Many Indian pharma stocks have rallied in the current market turmoil amid the Covid-19 pandemic, thanks to their attractive valuation and improving growth outlook.

In fact, the Indian pharma sector has been one of the few least-impacted sectors in the current meltdown, registering a positive return after five years of underperformance. Year-to-date, the S&P BSE Healthcare index (TRI) has gained as much as 18 per cent, while S&P BSE 100 index (TRI) is down 16 per cent. Though there are headwinds such as unavailability of labourers and disruption in supply of raw materials, many stocks in the Indian pharma sector are poised to gain from favourable currency tailwinds and stable outlook for India, US and European businesses.

Dr Reddy’s Laboratories is one among them. The stock has rallied as much as 35 per cent since our last buy call given in December 2019. The substantial rise in its stock price is on account of its improved earnings performance in recent quarters, supported by its superior execution strategy across business segments.
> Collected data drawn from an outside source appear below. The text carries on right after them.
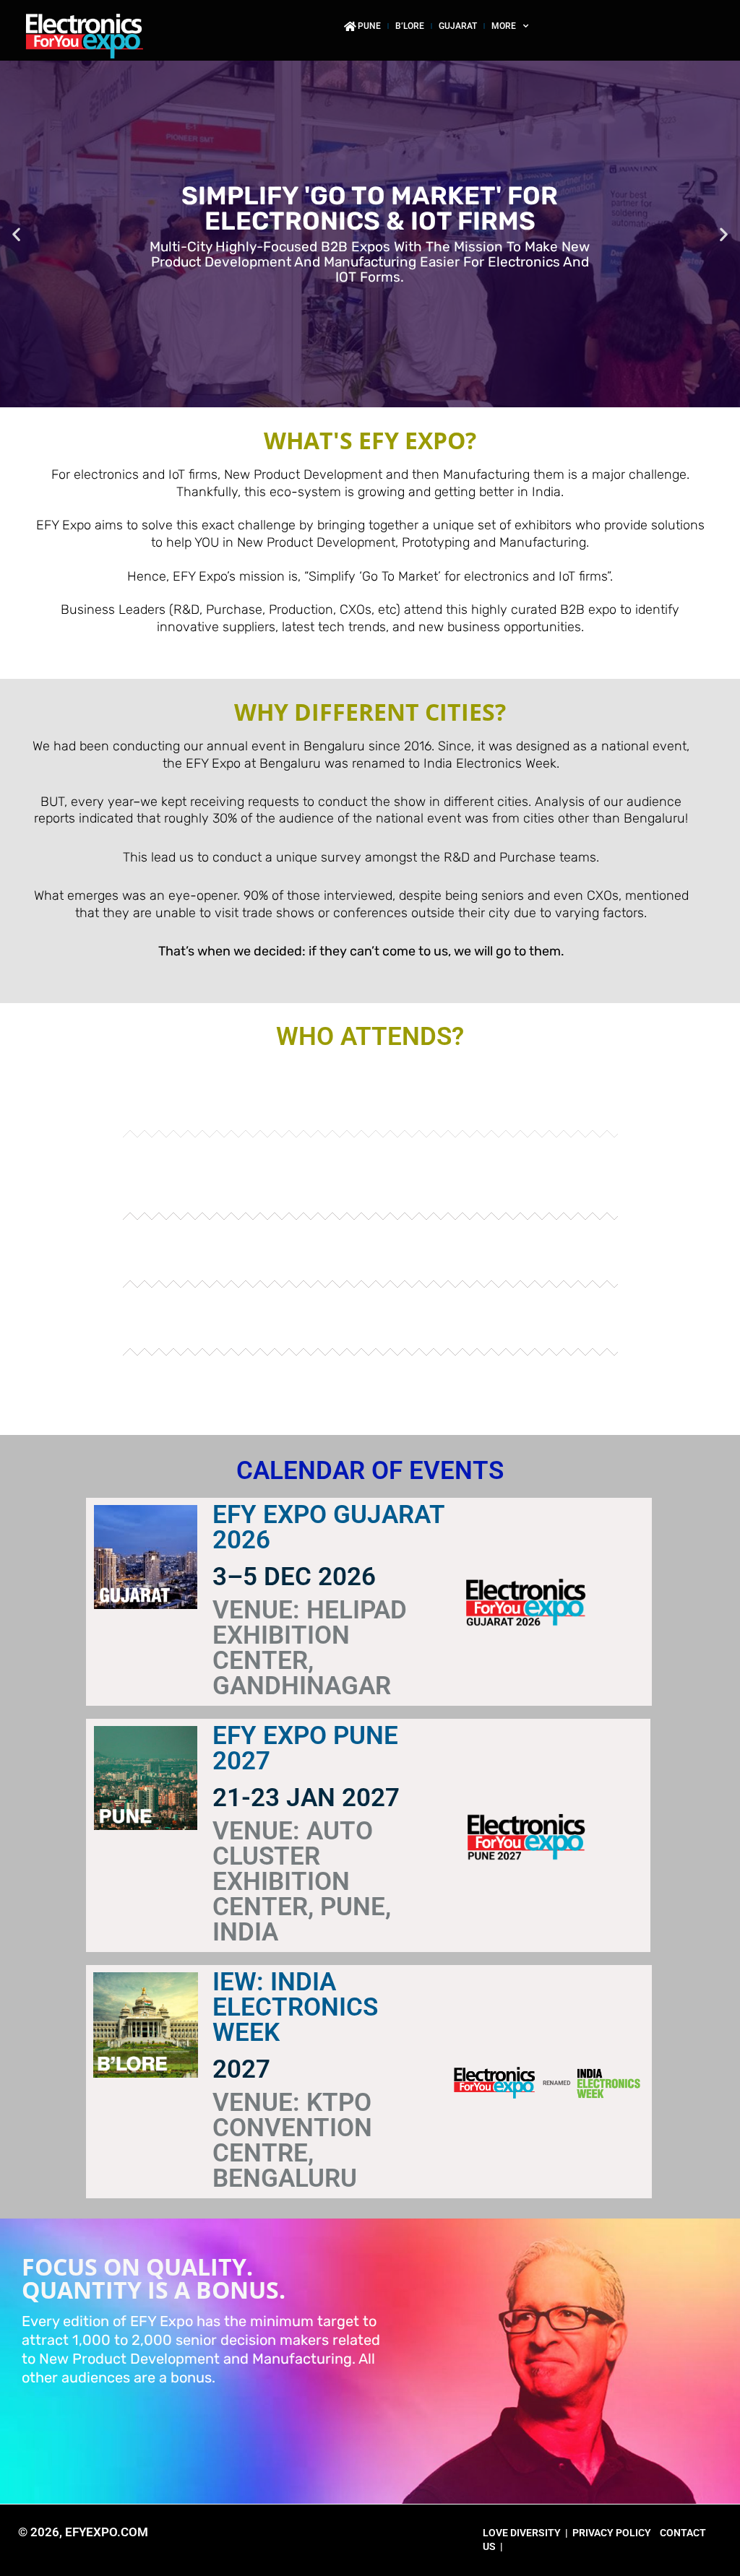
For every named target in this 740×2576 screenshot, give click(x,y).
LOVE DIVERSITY (522, 2532)
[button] (16, 234)
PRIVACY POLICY (611, 2532)
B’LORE (409, 26)
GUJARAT (458, 26)
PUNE (369, 26)
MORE (503, 26)
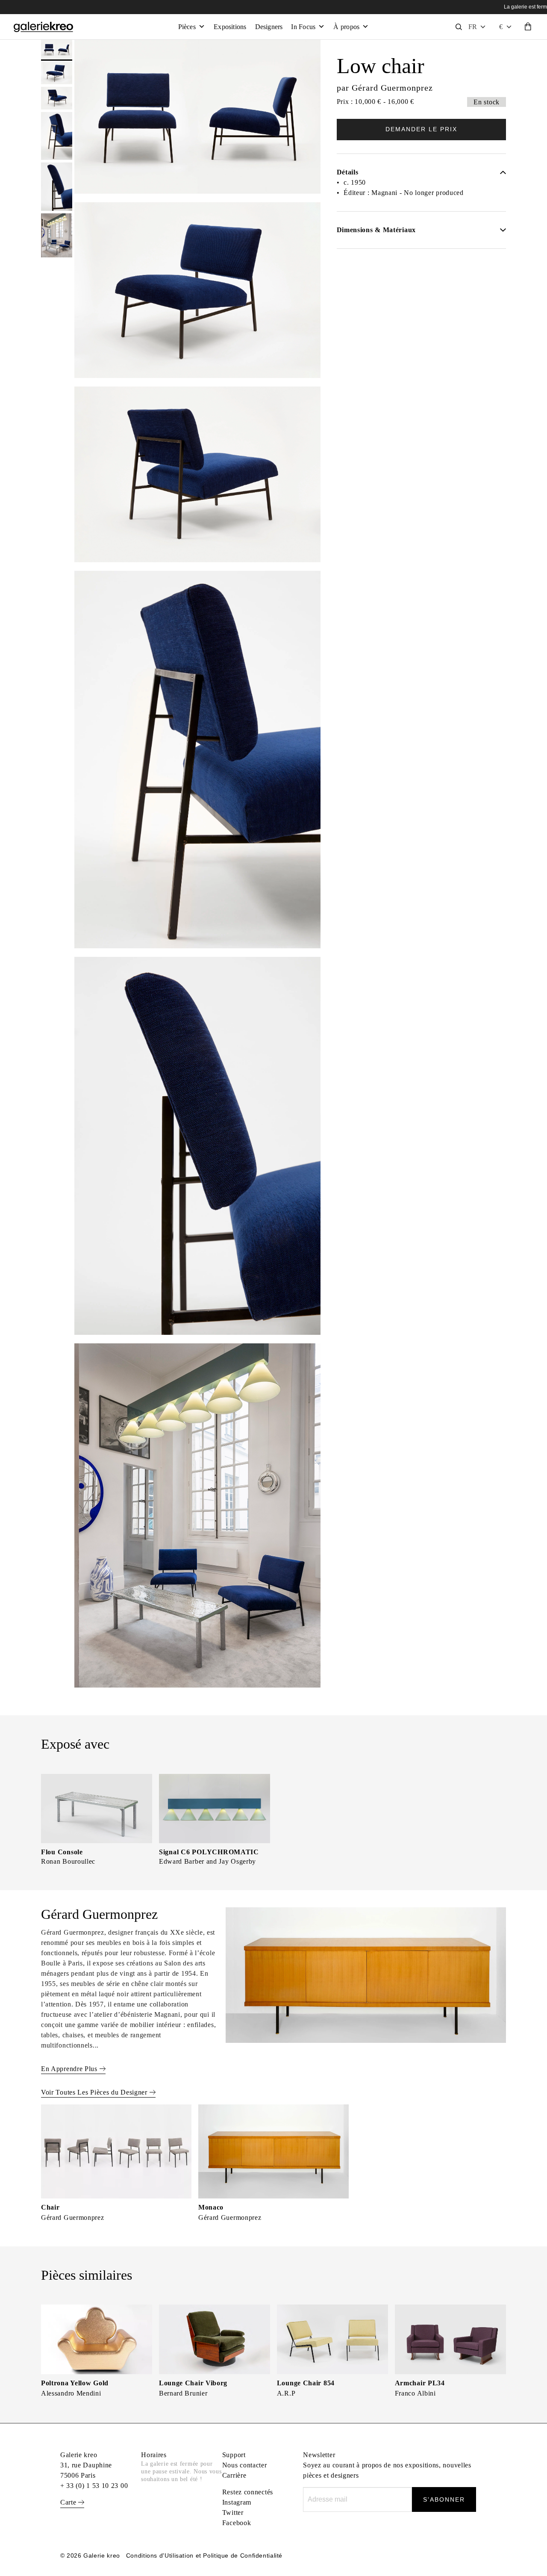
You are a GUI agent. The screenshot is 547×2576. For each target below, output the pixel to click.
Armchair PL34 (420, 2383)
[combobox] (506, 27)
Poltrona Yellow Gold (75, 2383)
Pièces (187, 26)
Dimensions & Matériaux (376, 229)
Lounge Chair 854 (306, 2383)
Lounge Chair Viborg (193, 2383)
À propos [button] (346, 26)
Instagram (236, 2502)
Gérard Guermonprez (392, 87)
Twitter (233, 2512)
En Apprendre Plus (70, 2068)
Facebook (236, 2522)
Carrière (234, 2475)
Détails (348, 172)
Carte (69, 2502)
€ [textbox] (501, 26)
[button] (477, 27)
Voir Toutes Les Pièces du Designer (95, 2092)
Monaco (211, 2207)
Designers (269, 26)
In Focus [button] (303, 26)
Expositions (230, 26)
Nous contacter (244, 2465)
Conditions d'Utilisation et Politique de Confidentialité (204, 2555)
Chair (50, 2207)
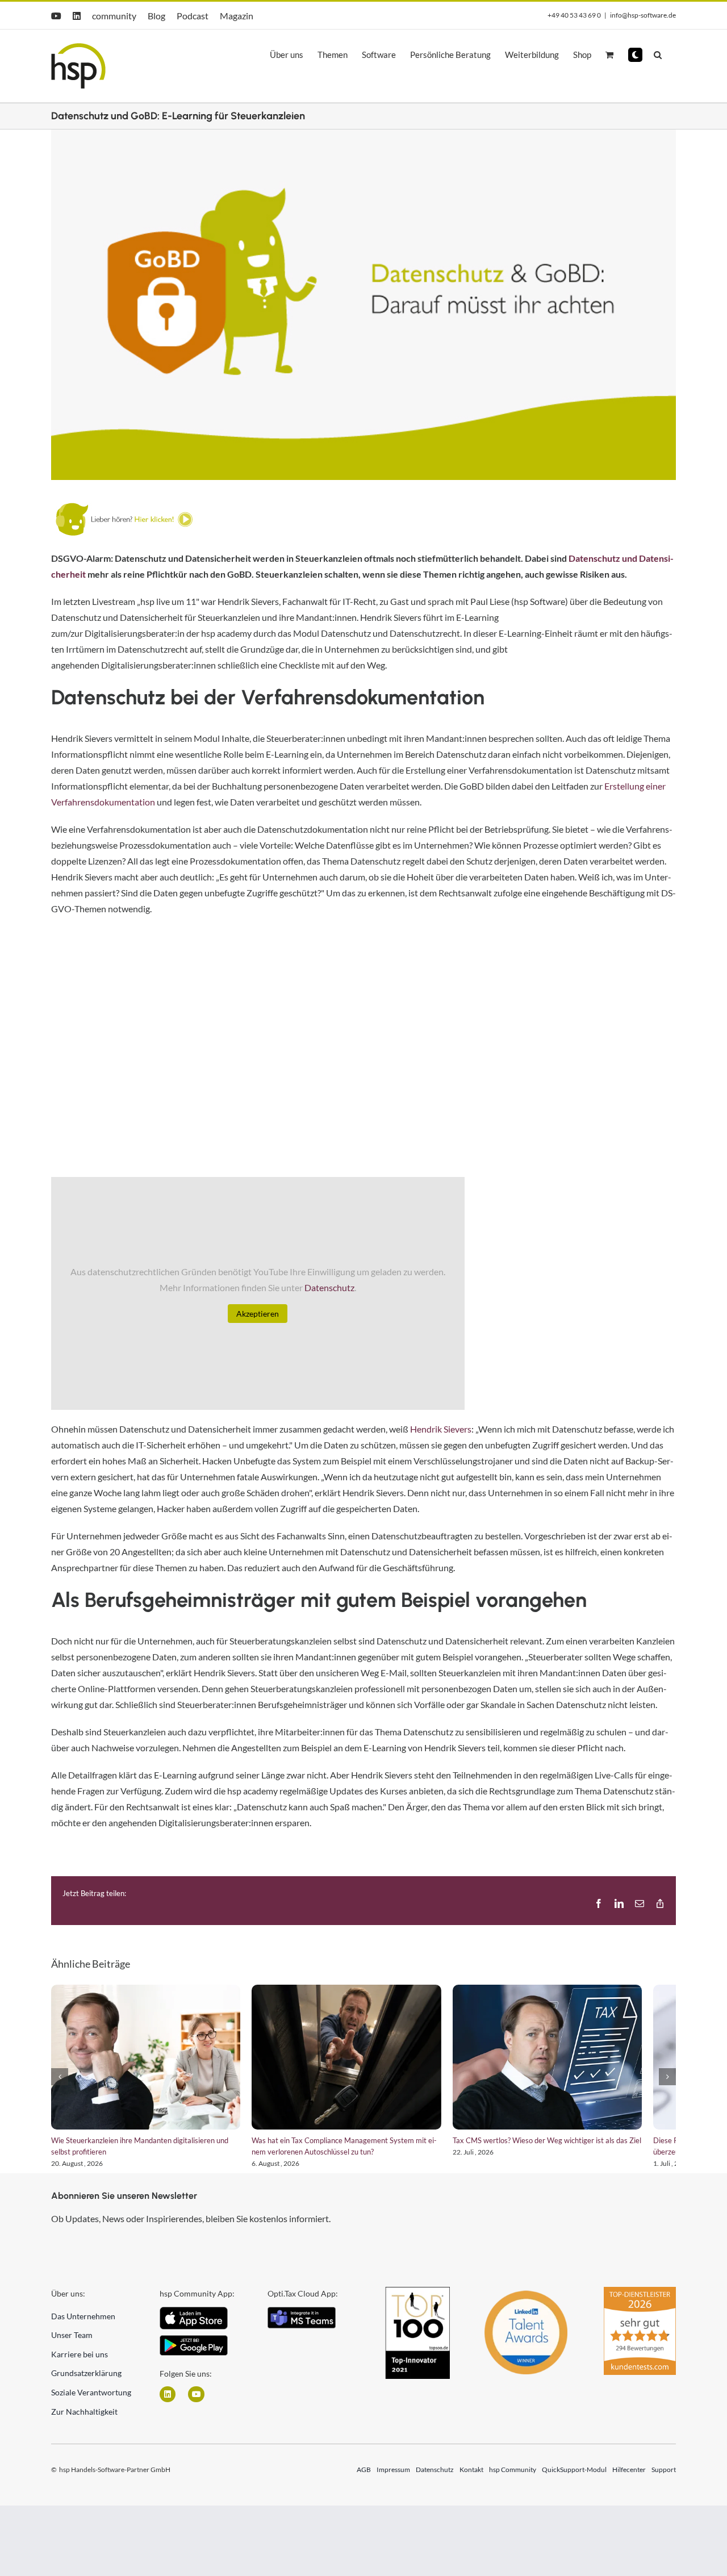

At ₹4,025, the Dr Reddy’s stock trades at about 32 times its trailing 12-month earnings, which is slightly higher than its three-year average of 30 times. It is cheaper than similar-sized peers such as Cipla and Divi’s Laboratories that trade at price earnings multiples of 33 and 48 times, respectively, while it is more expensive than Sun Pharmaceutical Industries, which is trading at 28 times.

Strong prospects

Dr Reddy’s is likely to continue exhibiting a strong execution in the medium to long term, given its healthy ANDA (abbreviated new drug application) pipeline for the US market, growing reach in the Europe market and positive impact of the Wockhardt deal on the domestic market.

Having resolved the regulatory issues at most of its key facilities, the company is now expected to ramp up its performance further, led by approvals in the US, new launches and product-level cost optimisation.

The firm’s focus on biosimilars, along with its foray into the Chinese generic market, will further improve its profitability.

The company’s focus on non-US business, divestment of non-core assets, trimming of the workforce and rationalisation of R&D over the past two years can lead to an improvement in margins and return ratios going ahead.

Considering the above aspects, despite the recent rally, the stock holds good prospects in the medium to long term. Investors with a medium to high risk profile can accumulate the stock for a three- to five-year time horizon.

In the fourth quarter of FY2019-20, the company’s consolidated revenue grew by 10 per cent (year-on-year) to ₹4,432 crore. Its consolidated net profit was up by 76 per cent (y-o-y) to ₹764 crore, partly due to recognition of MAT (minimum alternative tax) credit in the fourth quarter of FY20.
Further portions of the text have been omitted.